------ Task inputs

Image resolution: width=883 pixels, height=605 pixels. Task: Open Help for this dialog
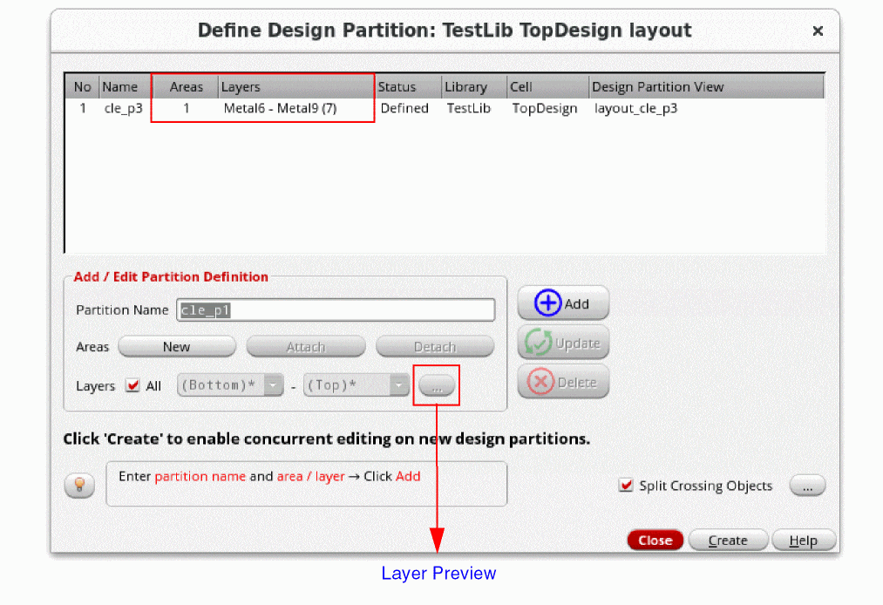(x=803, y=540)

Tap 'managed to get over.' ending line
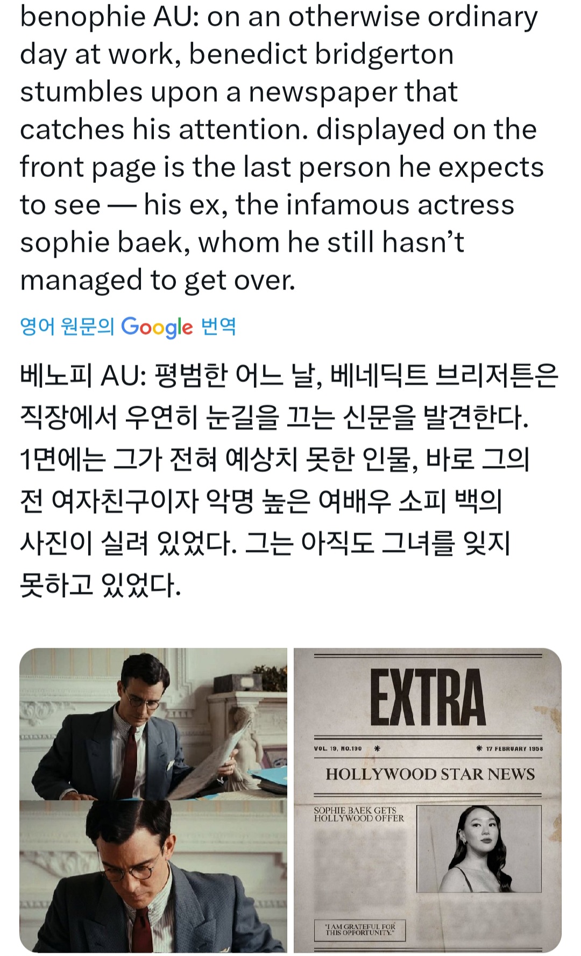click(x=158, y=280)
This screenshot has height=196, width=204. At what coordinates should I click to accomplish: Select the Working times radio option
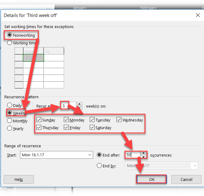click(10, 43)
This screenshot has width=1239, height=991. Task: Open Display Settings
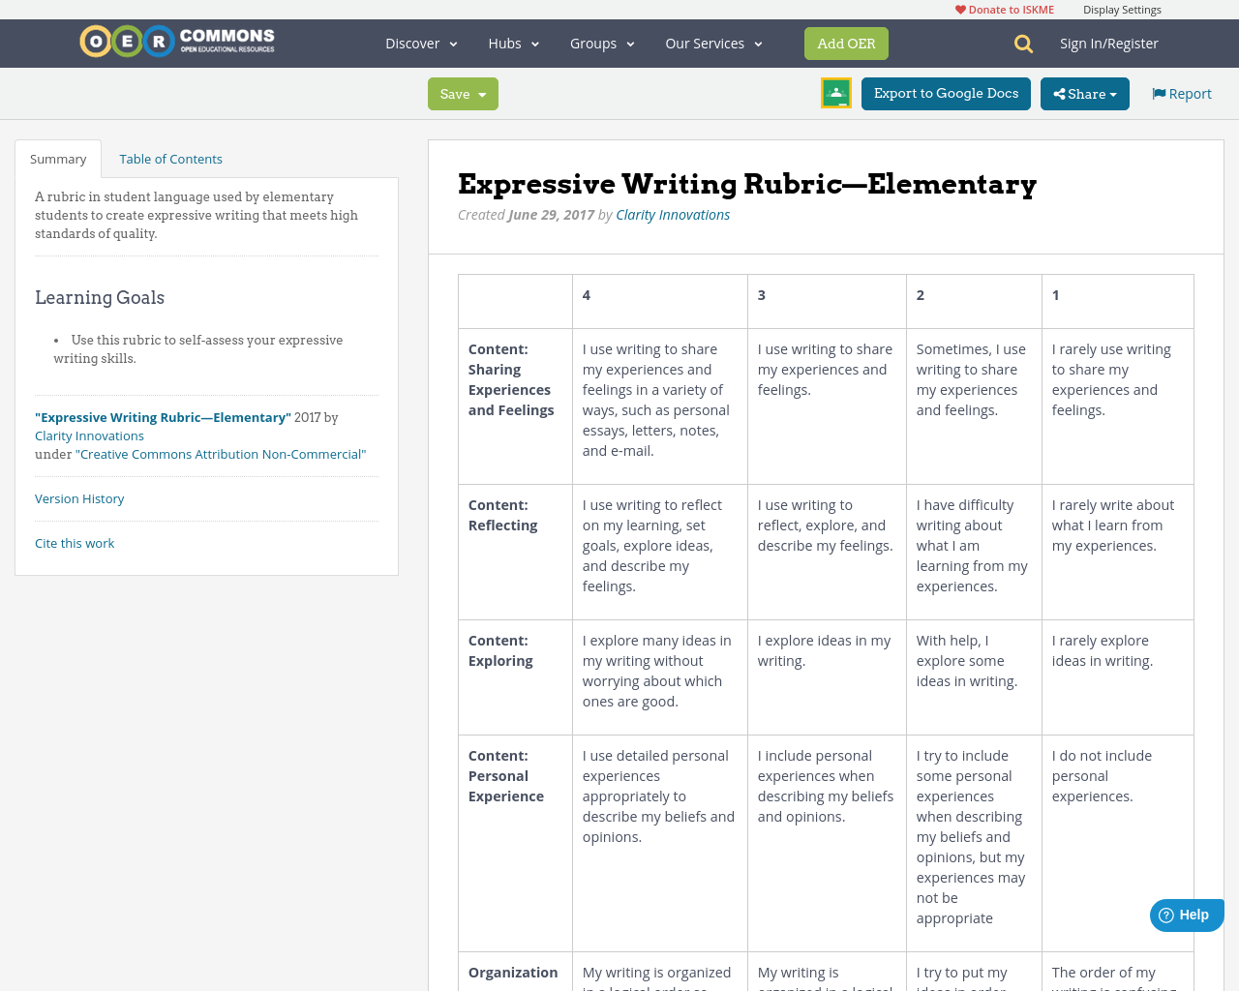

------------

- Work instructions
Please produce an exact copy of all the material, leaving out the pictures.

- Problem solution
Image resolution: width=883 pixels, height=605 pixels. Task: Open Help for this dialog
(x=803, y=540)

Tap 'managed to get over.' ending line
click(x=158, y=280)
This screenshot has height=196, width=204. At what coordinates should I click to accomplish: Select the Working times radio option
click(10, 43)
This screenshot has width=1239, height=991. Task: Open Display Settings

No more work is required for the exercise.